By Gina Brown
My name is Gina Brown and I am a woman living with HIV. I was diagnosed 17 years ago while pregnant with my daughter. I can still remember hearing the words, “you have AIDS and you’re going to die.” Yes, that is how I was told that I am positive. In the beginning of my diagnosis I was devastated – even though I was once on crack I didn’t think it could happen to me, ashamed, angry – at first with him and then with myself, afraid – people might find out, and guilty – what if my baby gets it? I am grateful that another provider told me about a study going on to see if certain medications prevent a mother living with HIV from passing it on to her baby. I was afraid but willing to give my baby every opportunity to be HIV-negative. I agreed to participate and my daughter was born 11/29/1994 and she is HIV-negative! The study, ACTG 076, was very successful. Today, mother-to-child transmission rates are less than 1% with medication and appropriate care.
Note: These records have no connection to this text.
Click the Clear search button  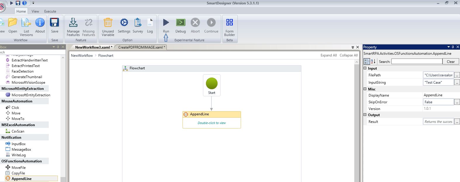(450, 61)
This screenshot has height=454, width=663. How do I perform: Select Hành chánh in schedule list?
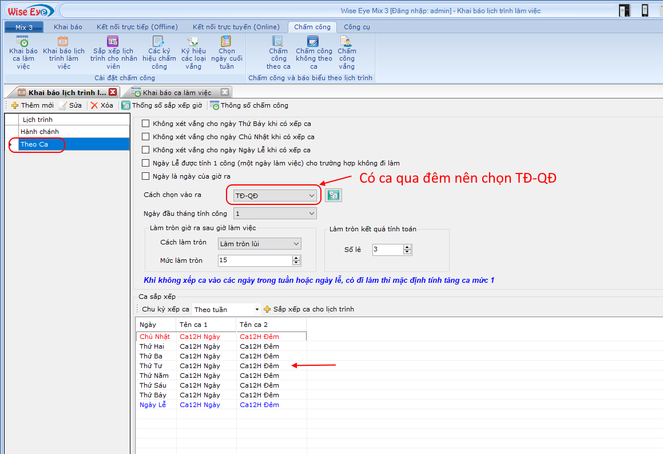coord(40,132)
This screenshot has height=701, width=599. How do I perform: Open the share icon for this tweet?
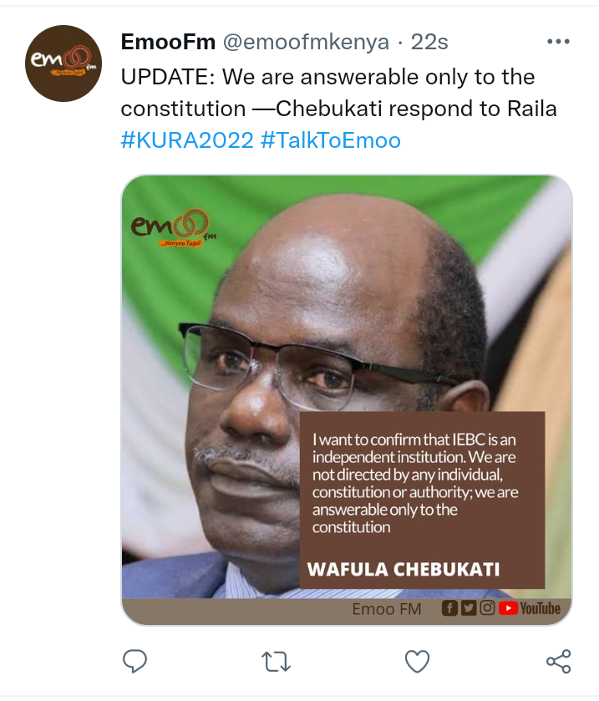[559, 661]
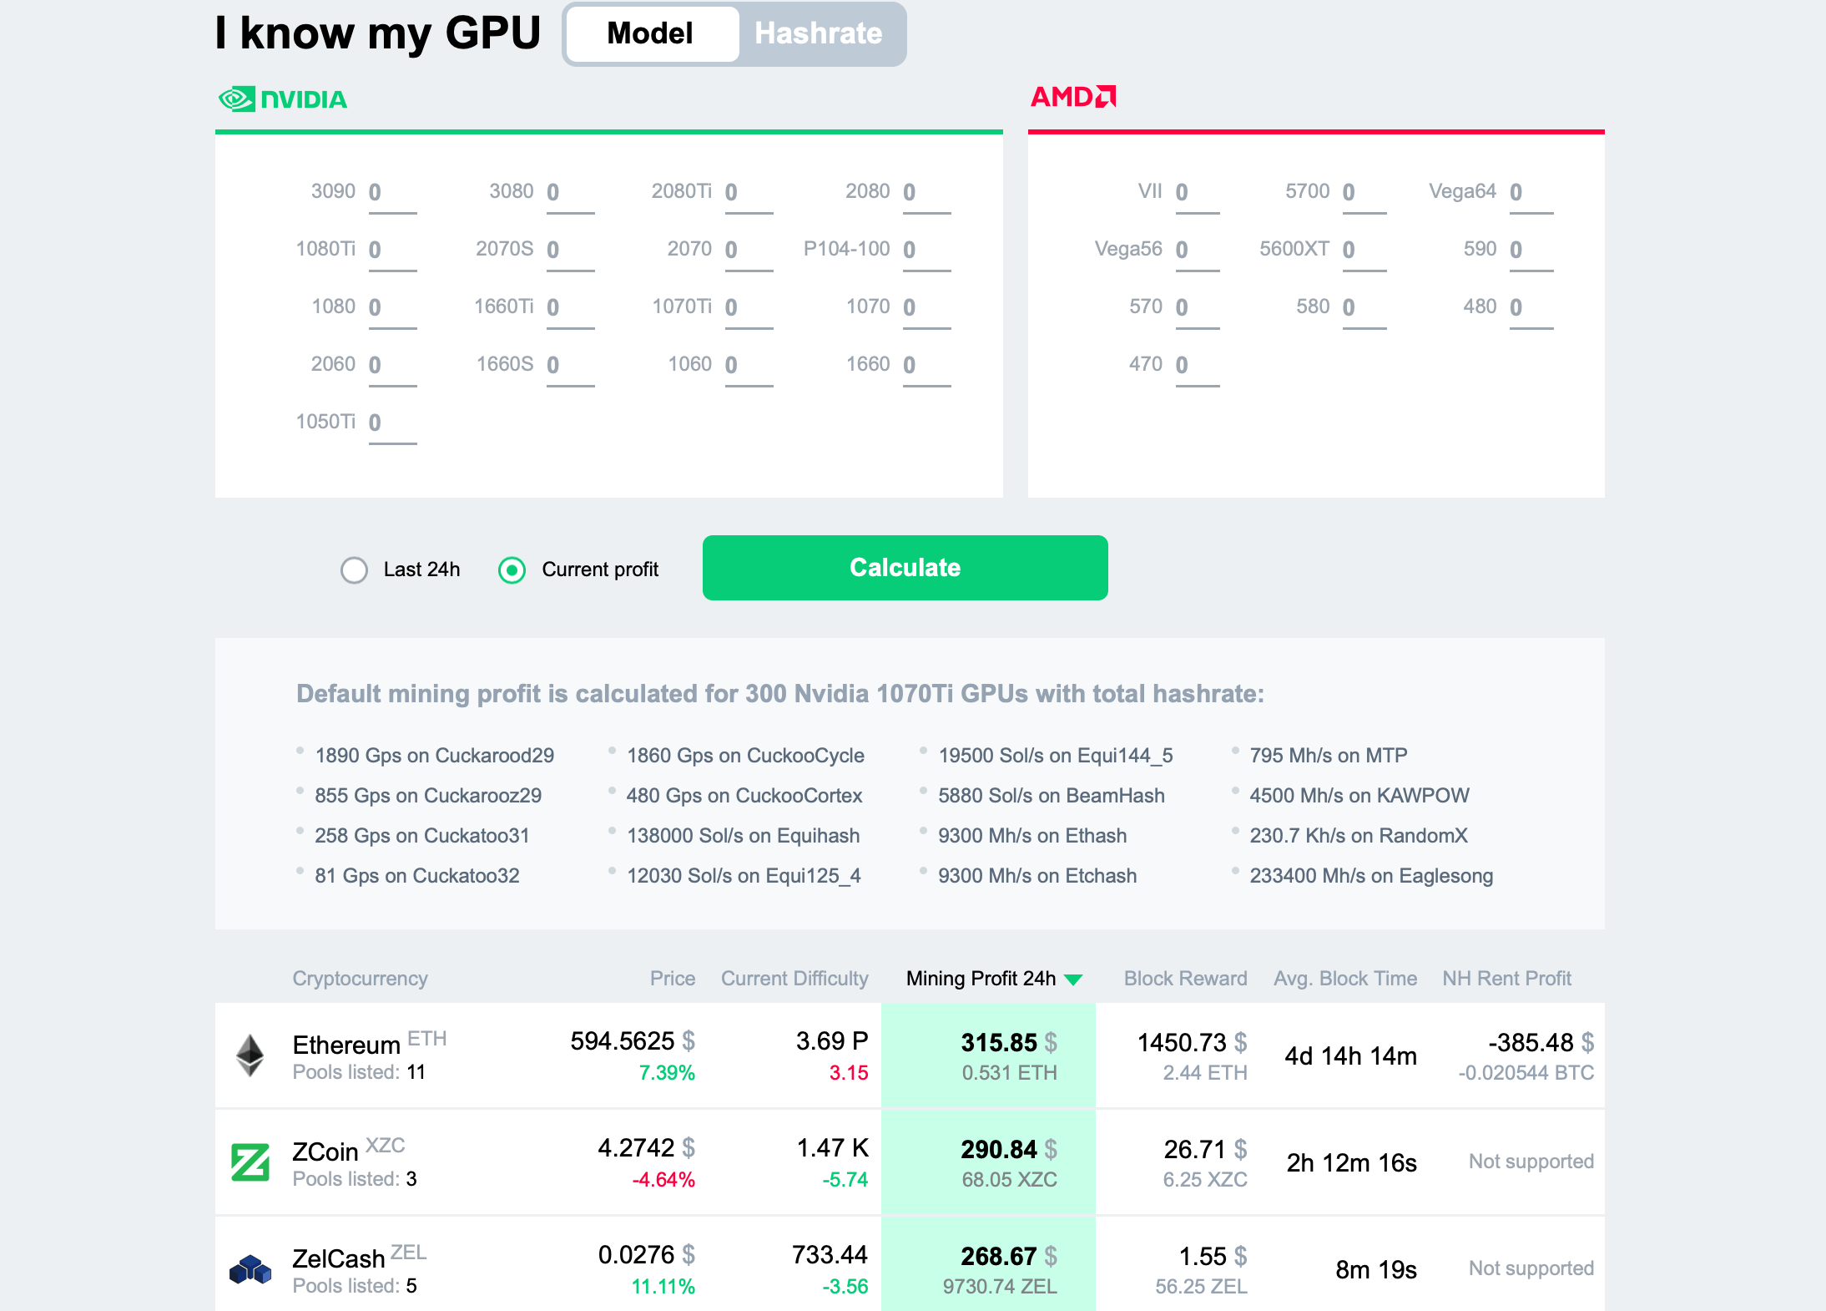Select the Last 24h radio button

coord(355,568)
Receiving my diagnosis in the manner that I did made me want to live; I didn’t just want to live but I also wanted to show other women that it was possible to live with HIV. I educated myself on HIV, cervical and breast cancer, domestic violence, homelessness and commercial sex work. Although we all come from different places our needs, desires and dreams are similar. Today I am a Medical Case Manager at NO/AIDS Task Force in New Orleans, LA, a recent graduate from college, and now attending Grad School! I am a mother, a grandmother, student, and friend. I am still a work in progress to be all of the things I am going to be. I refuse to let HIV stop me from accomplishing my goals, no matter how big or small. I surround myself with people who are supportive and real and I don’t have time for negativity in my world. I’m playing the hand I was dealt and guess what? I keep coming up a WINNER! My motto in life “It is what it is.” This is my journey and I plan on riding this thing until the wheels fall off!